WHAT THE TASK REQUIRES: Write out again only the lines running from the one that contains "Viewport: 943px width, 701px height." to the end of the records below, including both the first and the last.

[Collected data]
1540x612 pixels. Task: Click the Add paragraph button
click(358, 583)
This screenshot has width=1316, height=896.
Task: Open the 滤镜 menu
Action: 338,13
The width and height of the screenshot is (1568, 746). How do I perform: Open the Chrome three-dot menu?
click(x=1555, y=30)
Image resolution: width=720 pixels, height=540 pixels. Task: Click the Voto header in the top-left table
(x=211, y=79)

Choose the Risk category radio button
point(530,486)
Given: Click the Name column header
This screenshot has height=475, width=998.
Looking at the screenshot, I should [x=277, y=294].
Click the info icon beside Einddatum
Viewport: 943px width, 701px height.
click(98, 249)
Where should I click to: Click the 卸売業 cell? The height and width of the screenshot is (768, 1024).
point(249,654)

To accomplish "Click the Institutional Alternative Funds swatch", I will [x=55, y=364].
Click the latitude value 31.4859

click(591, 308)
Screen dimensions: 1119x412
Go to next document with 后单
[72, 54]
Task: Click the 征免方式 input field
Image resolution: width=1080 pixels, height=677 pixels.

EXERCISE SOLUTION:
Viewport: 943px width, 701px height.
click(98, 249)
Where should I click to: Click the 卸売業 cell? The height and width of the screenshot is (768, 1024).
point(249,654)

To accomplish "Click the Institutional Alternative Funds swatch", I will [x=55, y=364].
Click the latitude value 31.4859

click(591, 308)
Screen dimensions: 1119x412
Go to next document with 后单
[72, 54]
Task: Click the 征免方式 input field
Image resolution: width=1080 pixels, height=677 pixels.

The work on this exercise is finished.